__Request 1__. In the article about the Hugo Boss Prize, translate this sentence into Spanish: "The Hugo Boss Prize is given to an artist whose work represents a significant development in contemporary art."

__Document extract__.
---+---
Hugo Boss Prize: Art Prize Goes To Danh Vo

The international art community assemble at the Guggenheim in New York City last night despite the clean up operation from hurricane Sandy. The ceremony announcing the winner of the prestigious Hugo Boss Prize was a truly international affair. The esteemed panel of curators, critics, and museum directors made the selection and the winner of the prize was artist Danh Vo  who will receive an award of $100,000 and a solo exhibition at the Guggenheim.

The Hugo Boss Prize is given to an artist whose work represents a significant development in contemporary art. The award sets no restrictions in terms of age, gender, nationality, or medium, and the nominations may include emerging artists as well as more established individuals whose public recognition may be long overdue. Previous winners include Matthew Barney (1996), Douglas Gordon (1998), Marjetica Potrč (2000), Pierre Huyghe (2002), Rirkrit Tiravanija (2004), Tacita Dean (2006), Emily Jacir (2008), and Hans-Peter Feldmann (2010).
---+---
__Data in this exercise__.
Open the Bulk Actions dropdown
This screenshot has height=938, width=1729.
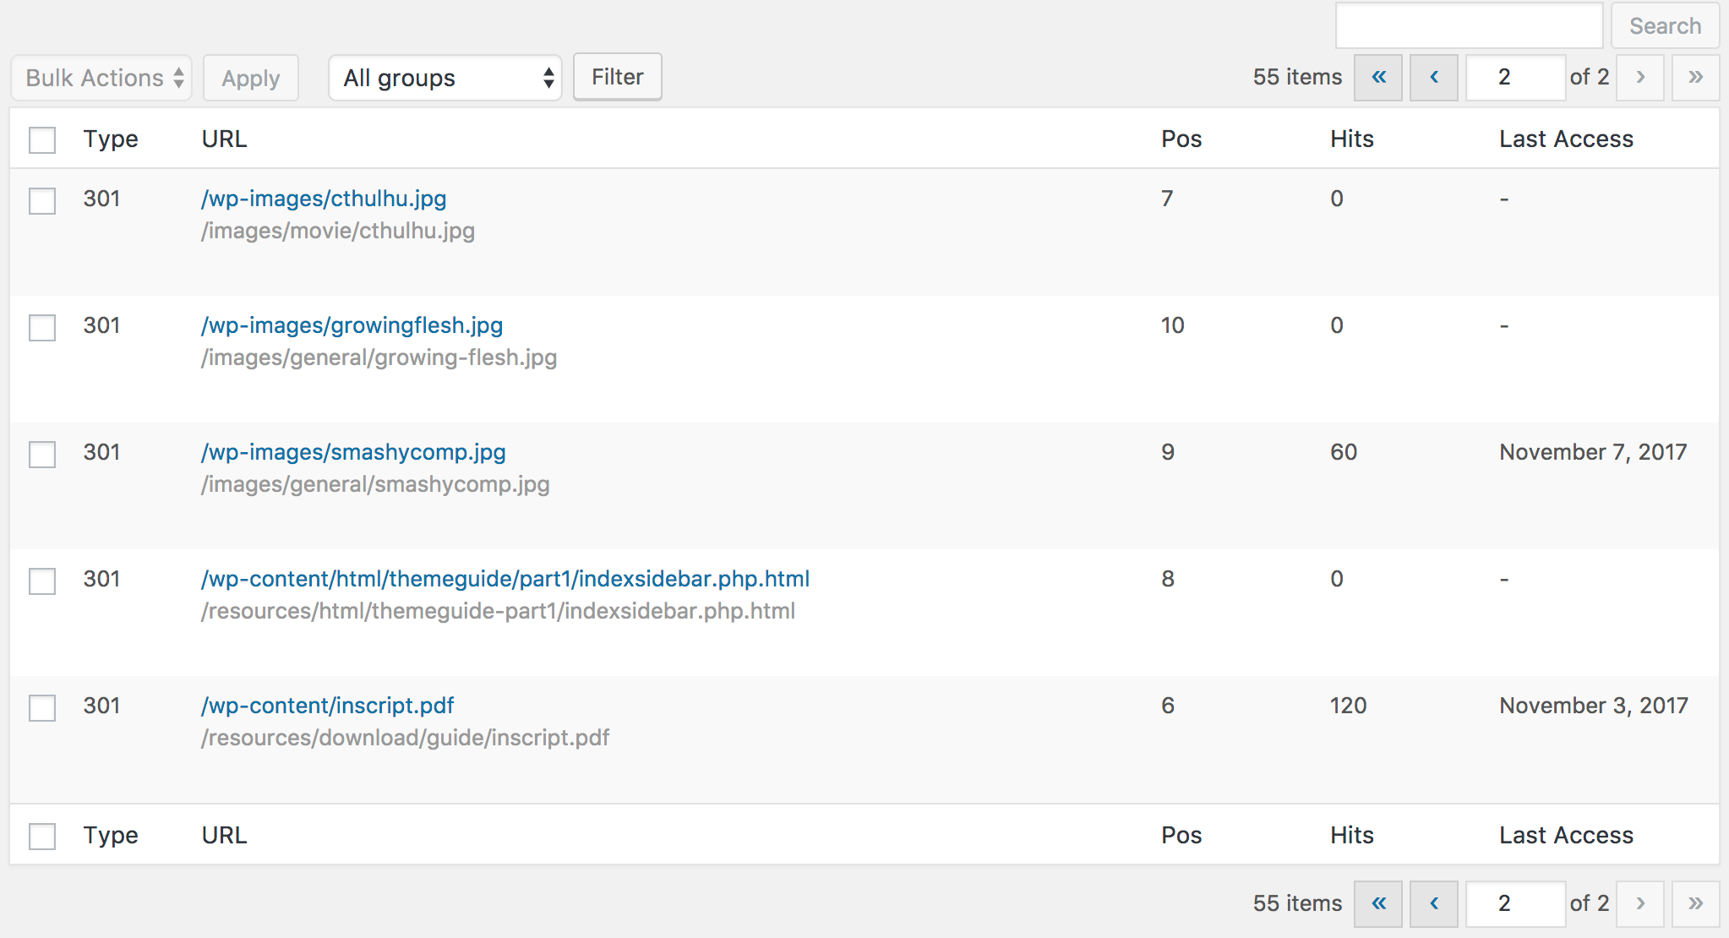tap(102, 78)
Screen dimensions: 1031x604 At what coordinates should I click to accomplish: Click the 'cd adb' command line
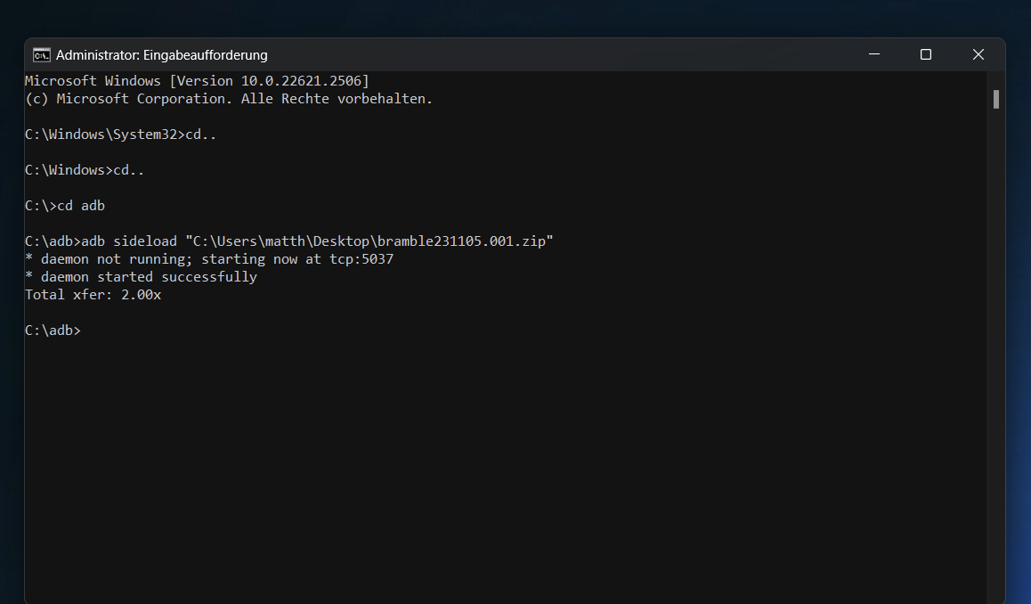click(x=80, y=206)
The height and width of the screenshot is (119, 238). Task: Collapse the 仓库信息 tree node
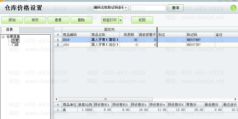click(x=3, y=37)
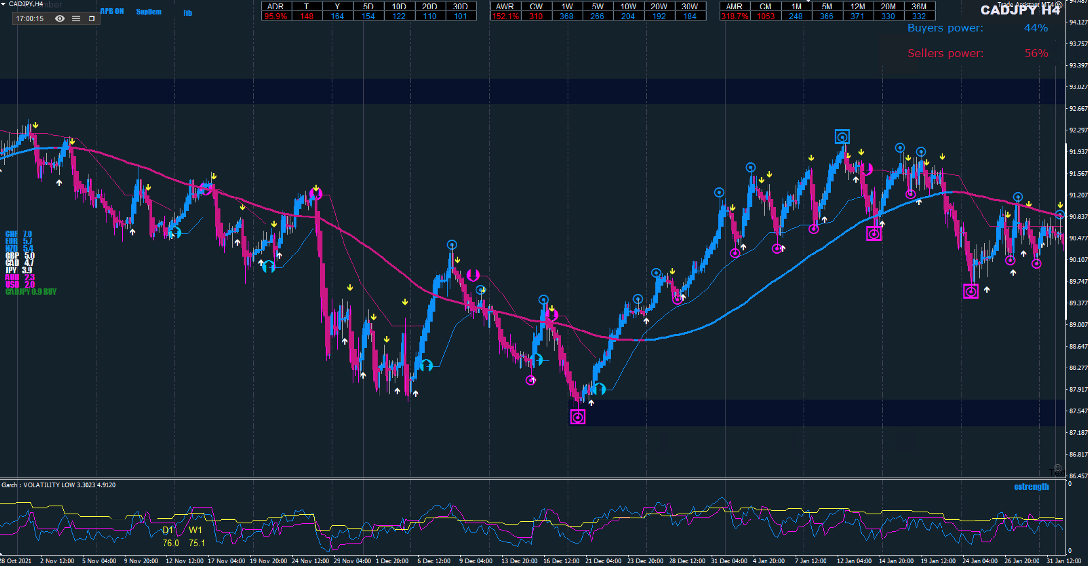
Task: Click the window restore icon in timer panel
Action: (92, 19)
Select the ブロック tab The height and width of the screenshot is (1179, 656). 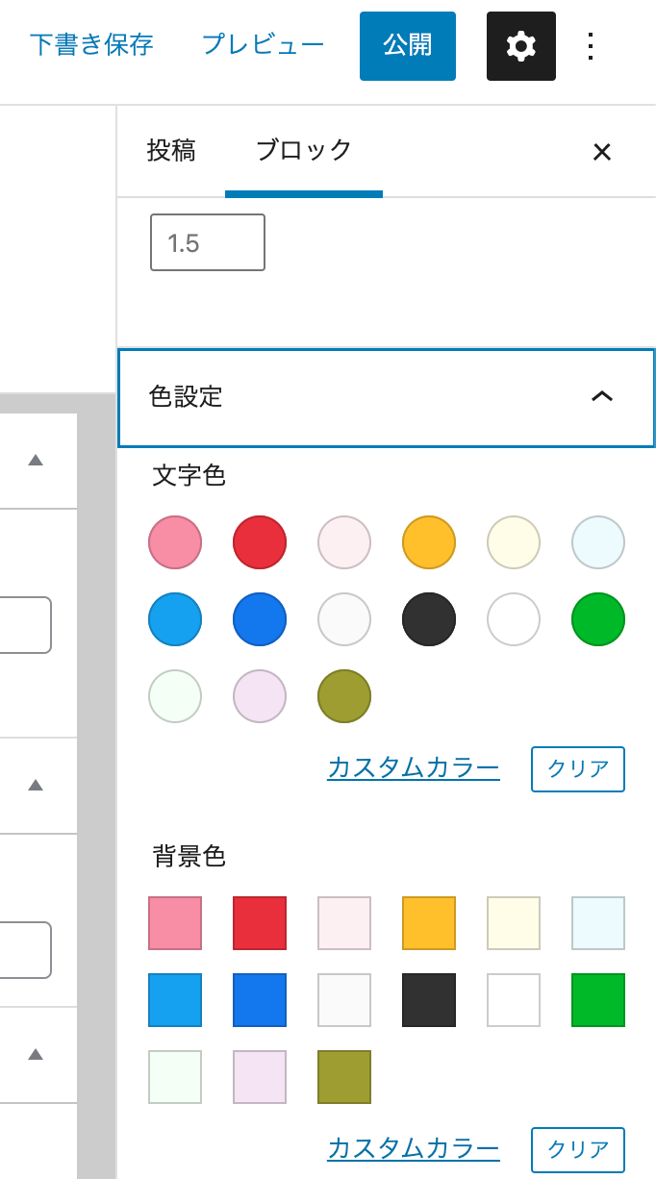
---+---
__Request 2__. Rewrite the records above, switching "screenshot" to "screen capture" everywhere and changing nothing else. Leave out the pictures.

__Correct answer 1__. El Premio Hugo Boss se otorga a un artista cuya obra representa un avance significativo en el arte contemporáneo.

__Correct answer 2__.
Open the Bulk Actions dropdown
This screen capture has height=938, width=1729.
tap(102, 78)
Screen dimensions: 1031x604 At what coordinates should I click to accomplish: Click the 'cd adb' command line
click(x=80, y=206)
The height and width of the screen capture is (119, 238). Task: Collapse the 仓库信息 tree node
click(x=3, y=37)
Task: Click the window restore icon in timer panel
Action: (92, 19)
Select the ブロック tab The height and width of the screen capture is (1179, 656). 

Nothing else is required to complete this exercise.